Da aber die genannte Chronik bei aller sonstigen Anerkennung ihres hohen historischen Werthes doch von vielfach schonungsloser Tadelsucht und vom Haschen nach scandalösen Geschichten unmöglich freizusprechen ist, so hat wohl die Annahme einige Berechtigung, dass dieselbe vielleicht auch hier zu dunkel gezeichnet und das nicht fleckenreine Andenken der Gräfin über das richtige Mass getrübt habe. Ueberdiess führt sie selbst die Abneigung der Gräfin nicht ohne weitere Begründung an, sondern erklärt sie aus einer leidigen Krankheit Georgs, die aber damals keineswegs immer den gewissen Schluss auf sittliche Verirrungen zulie'ss. Auch dürfte doch wohl auch der Umstand, dass diese Ehe mit 5 Söhnen und 3 Töchtern gesegnet wurde, sie in etwas freundlicherem Lichte erscheinen lassen. Von den Söhnen bereitete der im Jahre 1514 geborene Jacob den Eltern ohne sein Verschulden schon im frühen jugendlichen Alter schweres und langes Leid. Als er sich im Jahre 1529 auf der damals beliebten hohen Schule zu Toul in Burgund befand, um vorzüglich in der französischen Sprache sich zu bilden, wurde er von Hans Thomas von Rosenberg und seinen Gesellen gewaltsam entführt, zur Rache, weil sein Vater, Truchsess Georg, diesen Verbündeten des obengenannten Mörders des Grafen von Oettingen, des von Absberg, auf Befehl des schwäbischen Bundes das Schloss Boxberg in Franken genommen und niedergebrannt hatte.

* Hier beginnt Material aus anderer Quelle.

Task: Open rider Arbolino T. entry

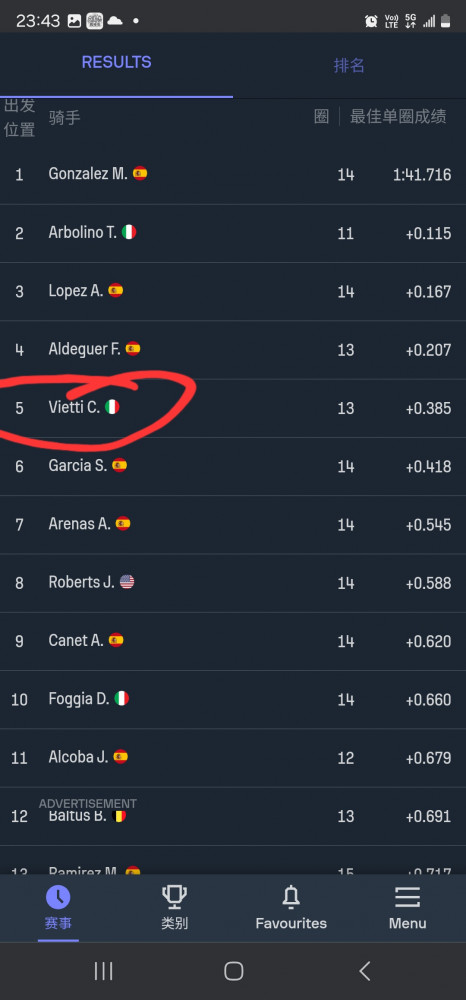Action: pyautogui.click(x=233, y=233)
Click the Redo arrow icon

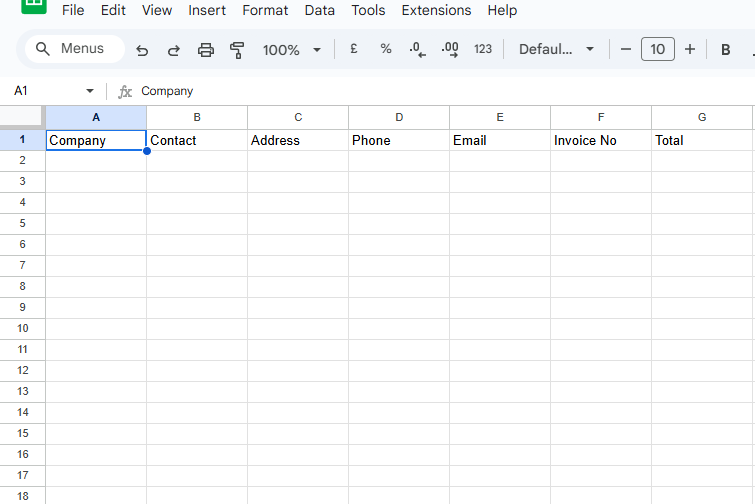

Es war dem Vater nicht gegönnt, den lieben Sohn im Sterben an seiner Seite zu haben, ja wenigstens seinen Aufenthalt zu wissen. Erst nach seinem Tode gelang der Vormundschaft die Erkundigung der Haft des Junkers in einem hessischen Schlosse und die Auslösung um 8000 Goldgulden.

Als der Truchsess im Jahre 1531 zu Stuttgart das vielbewegte Leben verliess und die erwählten Vormünder, die Freiherrn Wilhelm Truchsess von Waldburg, Schweikart von Gundelfingen und Hans Marquart von Königsegg zu Aulendorf, sämmtlich dem Verstorbenen befreundet und verwandt, die Pflege der Waisen übernahmen, muss bald die Ruhelosigkeit und der Kampf mit schweren Bedrängnissen, von welchen die folgenden Blätter eine Episode bringen, über die Witwe hereingebrochen sein.